Enquanto isso, Giovanni foi o jogador ofensivo mais perigoso no Santos. O camisa 10 mostrou muita categoria e participou da maioria dos lances ofensivos dos donos da casa. Entretanto, não encontrou alguém para corresponder.

O jogo

Carlinhos arrancou pela esquerda, driblou para o fundo e tomou um carrinho de Flávio Donizetti. O lance aconteceu a 1min do primeiro tempo e rendeu cartão vermelho ao defensor do São Paulo. Com isso, o time visitante atuou com apenas dez homens durante quase todo o clássico deste domingo.

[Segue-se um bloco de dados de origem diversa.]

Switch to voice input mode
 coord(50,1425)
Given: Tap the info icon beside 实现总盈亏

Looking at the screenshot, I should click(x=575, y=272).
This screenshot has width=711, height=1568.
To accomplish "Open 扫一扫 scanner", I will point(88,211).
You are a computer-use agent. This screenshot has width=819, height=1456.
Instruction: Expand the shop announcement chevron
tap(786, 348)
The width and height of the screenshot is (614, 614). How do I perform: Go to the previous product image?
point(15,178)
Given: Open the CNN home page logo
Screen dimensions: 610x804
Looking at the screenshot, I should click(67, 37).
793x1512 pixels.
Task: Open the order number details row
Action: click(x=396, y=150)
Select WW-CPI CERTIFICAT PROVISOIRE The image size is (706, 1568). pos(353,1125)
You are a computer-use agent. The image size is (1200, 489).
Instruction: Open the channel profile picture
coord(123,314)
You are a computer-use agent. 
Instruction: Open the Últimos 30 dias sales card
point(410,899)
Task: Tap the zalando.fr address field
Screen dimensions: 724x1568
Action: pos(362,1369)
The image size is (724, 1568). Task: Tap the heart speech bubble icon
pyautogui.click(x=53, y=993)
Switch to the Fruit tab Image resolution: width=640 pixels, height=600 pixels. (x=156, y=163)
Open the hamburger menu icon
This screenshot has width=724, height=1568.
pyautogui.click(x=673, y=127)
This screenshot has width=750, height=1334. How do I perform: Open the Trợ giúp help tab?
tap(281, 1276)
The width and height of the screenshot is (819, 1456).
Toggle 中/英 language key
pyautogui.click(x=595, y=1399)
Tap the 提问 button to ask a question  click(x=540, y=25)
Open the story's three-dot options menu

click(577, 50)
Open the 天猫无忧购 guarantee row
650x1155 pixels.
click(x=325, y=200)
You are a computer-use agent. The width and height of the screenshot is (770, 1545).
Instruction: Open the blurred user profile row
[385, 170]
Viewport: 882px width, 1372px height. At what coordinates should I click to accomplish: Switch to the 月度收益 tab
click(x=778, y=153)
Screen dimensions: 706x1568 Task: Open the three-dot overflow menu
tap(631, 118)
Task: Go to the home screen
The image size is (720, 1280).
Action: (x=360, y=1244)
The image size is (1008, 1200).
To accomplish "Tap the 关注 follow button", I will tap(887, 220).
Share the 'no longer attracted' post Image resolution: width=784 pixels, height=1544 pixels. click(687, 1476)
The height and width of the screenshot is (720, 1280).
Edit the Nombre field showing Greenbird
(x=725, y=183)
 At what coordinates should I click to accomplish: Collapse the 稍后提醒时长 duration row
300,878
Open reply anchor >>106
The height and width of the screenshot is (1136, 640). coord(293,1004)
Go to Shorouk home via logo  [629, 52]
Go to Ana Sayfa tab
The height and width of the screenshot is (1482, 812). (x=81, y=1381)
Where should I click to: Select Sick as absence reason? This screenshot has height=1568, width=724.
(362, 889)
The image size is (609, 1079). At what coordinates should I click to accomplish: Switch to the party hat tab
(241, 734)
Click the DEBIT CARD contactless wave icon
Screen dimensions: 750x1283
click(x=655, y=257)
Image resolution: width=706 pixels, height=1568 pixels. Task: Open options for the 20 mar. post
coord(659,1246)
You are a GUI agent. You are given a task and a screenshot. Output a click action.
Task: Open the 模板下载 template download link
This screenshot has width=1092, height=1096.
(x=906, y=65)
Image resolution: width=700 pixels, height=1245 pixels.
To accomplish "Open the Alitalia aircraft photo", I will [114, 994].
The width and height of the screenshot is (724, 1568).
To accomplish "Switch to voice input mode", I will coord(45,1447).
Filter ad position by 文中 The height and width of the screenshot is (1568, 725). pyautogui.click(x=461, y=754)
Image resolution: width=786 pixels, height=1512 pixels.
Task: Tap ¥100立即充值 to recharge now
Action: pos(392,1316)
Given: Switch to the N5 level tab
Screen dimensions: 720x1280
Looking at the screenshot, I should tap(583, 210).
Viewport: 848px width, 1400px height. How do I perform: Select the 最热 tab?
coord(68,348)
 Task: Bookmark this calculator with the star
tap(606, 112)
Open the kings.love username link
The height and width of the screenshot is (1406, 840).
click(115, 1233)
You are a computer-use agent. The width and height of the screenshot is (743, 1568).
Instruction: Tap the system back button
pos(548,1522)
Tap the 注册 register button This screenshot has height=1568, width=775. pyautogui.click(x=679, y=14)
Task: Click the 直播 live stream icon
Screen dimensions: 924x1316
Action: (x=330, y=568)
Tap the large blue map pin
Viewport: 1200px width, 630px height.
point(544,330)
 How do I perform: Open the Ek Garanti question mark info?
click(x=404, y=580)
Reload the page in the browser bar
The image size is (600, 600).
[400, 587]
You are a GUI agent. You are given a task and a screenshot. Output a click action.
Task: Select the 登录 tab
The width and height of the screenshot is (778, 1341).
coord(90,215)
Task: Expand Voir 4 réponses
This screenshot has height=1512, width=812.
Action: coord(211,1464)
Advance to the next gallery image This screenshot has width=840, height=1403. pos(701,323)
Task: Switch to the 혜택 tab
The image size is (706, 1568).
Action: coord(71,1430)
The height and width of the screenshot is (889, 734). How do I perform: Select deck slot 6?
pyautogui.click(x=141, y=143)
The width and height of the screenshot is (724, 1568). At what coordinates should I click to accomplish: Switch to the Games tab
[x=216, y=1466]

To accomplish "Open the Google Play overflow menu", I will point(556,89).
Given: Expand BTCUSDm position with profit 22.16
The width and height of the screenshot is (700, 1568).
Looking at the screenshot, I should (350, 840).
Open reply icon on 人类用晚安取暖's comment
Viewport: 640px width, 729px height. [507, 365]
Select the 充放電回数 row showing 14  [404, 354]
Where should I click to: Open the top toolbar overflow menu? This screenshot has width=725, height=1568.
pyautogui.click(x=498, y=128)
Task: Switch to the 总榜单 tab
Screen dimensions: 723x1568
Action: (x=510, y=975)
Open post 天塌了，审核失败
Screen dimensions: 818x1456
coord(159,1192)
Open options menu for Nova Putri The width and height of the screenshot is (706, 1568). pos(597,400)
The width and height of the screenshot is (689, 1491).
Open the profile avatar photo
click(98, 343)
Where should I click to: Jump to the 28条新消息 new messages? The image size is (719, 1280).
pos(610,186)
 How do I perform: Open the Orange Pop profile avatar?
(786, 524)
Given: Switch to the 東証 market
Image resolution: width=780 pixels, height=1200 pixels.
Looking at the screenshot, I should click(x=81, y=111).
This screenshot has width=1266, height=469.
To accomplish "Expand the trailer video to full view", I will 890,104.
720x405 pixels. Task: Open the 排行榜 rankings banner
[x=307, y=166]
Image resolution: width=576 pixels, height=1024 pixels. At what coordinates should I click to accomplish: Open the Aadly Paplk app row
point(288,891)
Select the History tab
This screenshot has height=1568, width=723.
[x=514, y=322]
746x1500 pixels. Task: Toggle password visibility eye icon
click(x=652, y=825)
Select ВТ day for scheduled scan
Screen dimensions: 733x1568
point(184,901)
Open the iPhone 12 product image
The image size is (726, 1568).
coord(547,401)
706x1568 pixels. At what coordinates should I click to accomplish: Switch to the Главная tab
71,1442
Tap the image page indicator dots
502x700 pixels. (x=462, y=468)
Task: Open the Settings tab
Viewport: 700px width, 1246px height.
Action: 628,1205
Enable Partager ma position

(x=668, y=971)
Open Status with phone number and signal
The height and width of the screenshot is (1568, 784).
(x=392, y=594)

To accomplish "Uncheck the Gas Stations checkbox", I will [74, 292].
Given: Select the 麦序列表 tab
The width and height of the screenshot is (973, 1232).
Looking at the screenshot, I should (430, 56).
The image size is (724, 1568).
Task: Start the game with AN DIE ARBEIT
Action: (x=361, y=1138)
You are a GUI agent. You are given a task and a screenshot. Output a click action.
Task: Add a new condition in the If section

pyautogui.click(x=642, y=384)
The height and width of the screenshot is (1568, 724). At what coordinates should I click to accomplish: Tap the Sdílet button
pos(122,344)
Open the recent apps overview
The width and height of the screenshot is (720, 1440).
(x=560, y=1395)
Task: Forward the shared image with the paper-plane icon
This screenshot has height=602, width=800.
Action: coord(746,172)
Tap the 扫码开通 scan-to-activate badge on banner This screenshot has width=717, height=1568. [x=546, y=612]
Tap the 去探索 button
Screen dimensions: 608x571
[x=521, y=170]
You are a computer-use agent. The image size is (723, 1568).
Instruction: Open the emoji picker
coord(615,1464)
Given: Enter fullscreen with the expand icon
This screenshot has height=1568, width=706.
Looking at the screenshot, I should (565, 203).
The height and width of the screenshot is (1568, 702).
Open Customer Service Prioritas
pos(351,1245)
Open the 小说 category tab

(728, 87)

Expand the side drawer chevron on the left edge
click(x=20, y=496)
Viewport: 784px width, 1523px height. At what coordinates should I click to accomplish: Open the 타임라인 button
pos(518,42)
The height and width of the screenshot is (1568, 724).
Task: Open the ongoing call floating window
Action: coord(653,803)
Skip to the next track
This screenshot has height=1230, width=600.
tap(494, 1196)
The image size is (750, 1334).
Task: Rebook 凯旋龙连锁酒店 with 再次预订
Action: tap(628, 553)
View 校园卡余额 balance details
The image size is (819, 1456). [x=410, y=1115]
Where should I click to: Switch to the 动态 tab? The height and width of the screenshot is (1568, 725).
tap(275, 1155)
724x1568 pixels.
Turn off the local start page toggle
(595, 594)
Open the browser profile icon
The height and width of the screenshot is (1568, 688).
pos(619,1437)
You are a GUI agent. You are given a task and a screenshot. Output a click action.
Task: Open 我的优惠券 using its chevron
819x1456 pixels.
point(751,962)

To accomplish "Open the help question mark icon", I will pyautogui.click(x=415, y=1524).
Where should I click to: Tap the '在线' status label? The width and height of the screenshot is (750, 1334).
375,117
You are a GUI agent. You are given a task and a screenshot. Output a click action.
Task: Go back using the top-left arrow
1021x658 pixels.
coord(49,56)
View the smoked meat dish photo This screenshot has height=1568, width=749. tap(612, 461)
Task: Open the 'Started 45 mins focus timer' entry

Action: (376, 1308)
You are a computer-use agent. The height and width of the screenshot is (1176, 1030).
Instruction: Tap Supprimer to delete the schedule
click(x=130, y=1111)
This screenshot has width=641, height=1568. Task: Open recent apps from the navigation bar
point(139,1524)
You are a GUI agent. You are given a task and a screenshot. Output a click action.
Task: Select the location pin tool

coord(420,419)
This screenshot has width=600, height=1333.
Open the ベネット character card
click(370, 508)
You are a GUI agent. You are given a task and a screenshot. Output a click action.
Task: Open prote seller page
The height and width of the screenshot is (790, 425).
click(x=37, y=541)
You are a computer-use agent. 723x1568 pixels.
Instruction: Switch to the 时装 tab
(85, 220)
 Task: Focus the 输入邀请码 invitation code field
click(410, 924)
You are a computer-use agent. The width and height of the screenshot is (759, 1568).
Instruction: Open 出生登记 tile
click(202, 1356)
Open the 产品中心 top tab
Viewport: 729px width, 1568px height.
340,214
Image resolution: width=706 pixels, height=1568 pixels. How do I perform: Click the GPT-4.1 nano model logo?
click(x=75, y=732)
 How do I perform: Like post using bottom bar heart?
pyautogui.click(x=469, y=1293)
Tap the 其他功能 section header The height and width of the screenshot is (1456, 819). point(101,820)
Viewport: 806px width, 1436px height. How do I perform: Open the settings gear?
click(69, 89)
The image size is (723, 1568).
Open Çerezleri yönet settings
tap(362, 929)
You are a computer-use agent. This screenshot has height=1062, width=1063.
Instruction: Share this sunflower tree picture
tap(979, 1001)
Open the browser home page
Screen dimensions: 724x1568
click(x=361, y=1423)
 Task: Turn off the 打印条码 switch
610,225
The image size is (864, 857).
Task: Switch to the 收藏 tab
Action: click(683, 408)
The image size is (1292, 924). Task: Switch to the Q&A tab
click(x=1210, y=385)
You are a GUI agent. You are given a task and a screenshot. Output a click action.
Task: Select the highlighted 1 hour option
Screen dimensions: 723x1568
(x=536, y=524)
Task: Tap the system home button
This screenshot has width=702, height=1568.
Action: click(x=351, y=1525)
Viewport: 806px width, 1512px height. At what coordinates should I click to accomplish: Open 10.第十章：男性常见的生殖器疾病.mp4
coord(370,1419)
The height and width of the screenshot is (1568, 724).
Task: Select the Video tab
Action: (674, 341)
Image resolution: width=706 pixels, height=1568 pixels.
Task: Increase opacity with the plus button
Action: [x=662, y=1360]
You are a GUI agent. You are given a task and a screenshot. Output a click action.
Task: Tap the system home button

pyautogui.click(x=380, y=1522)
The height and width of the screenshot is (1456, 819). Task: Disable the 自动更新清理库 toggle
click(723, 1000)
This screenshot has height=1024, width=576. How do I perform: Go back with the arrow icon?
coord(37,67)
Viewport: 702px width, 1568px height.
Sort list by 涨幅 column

No entanto, o São Paulo ignorou a inferioridade numérica. E assim, assumiu o controle do jogo. Prova disso é que o time do Morumbi poderia ter aberto o placar aos 6min. Diego Tardelli fez grande jogada individual pelo meio e tocou na direita para Souza. Dentro da área, o meia teve espaço para concluir e bateu fraco, no meio do gol, para defesa de Mauro.

Quando o São Paulo era melhor, contudo, o Santos inaugurou o marcador em uma bola parada. Ricardinho cobrou escanteio da esquerda aos 18min. Halisson subiu dentro da área e tocou de cabeça, no canto direito do goleiro estreante Flávio.

O gol acabou com o ímpeto do São Paulo e, a partir de então, o Santos passou a ter mais posse de bola. Porém, os donos da casa erraram muitos passes no campo de ataque e não conseguiram levar perigo ao gol adversário.

Assim, o Santos foi castigado em um contra-ataque. Jean recebeu na direita aos 36min e cruzou. A bola passou por toda a área e encontrou Hernanes. O meia driblou Fabinho duas vezes e chutou de pé direito, no canto direito baixo do goleiro Mauro, que não conseguiu alcançar.

Na comemoração, Hernanes fez como se estivesse embalando um bebê e depois deu uma série de piruetas no ar. “Foram duas coisas diferentes. A primeira foi uma homenagem para a minha prima, que vai nascer em Pernambuco daqui a algum tempo. A outra foi a minha característica”, contou.

A situação do jogo, que já era boa para o São Paulo, ficou ainda melhor aos 43min. Ávalos deu carrinho em Hernanes junto à linha lateral. Por conta disso, foi expulso de campo e deixou o Santos com somente dez homens em campo.

Para recuperar o equilíbrio do Santos, o técnico Gallo recompôs a defesa (entrou o zagueiro Altair no lugar do volante Fabinho) e trocou o atacante Douglas pelo velocista meia Danilo, de 18 anos.

Só que as mudanças de Gallo arrumaram apenas o setor defensivo do Santos. Na frente, o time da Vila Belmiro seguiu ineficiente e não levou perigo ao São Paulo. E os visitantes, que encontraram uma zaga bem acertada, também não conseguiram produzir.

Neste momento, o Santos contou com um lance individual para desempatar. Carlinhos carregou a bola da esquerda para o meio aos 43min e chutou de fora da área, rasteiro, no canto esquerdo do goleiro Flávio.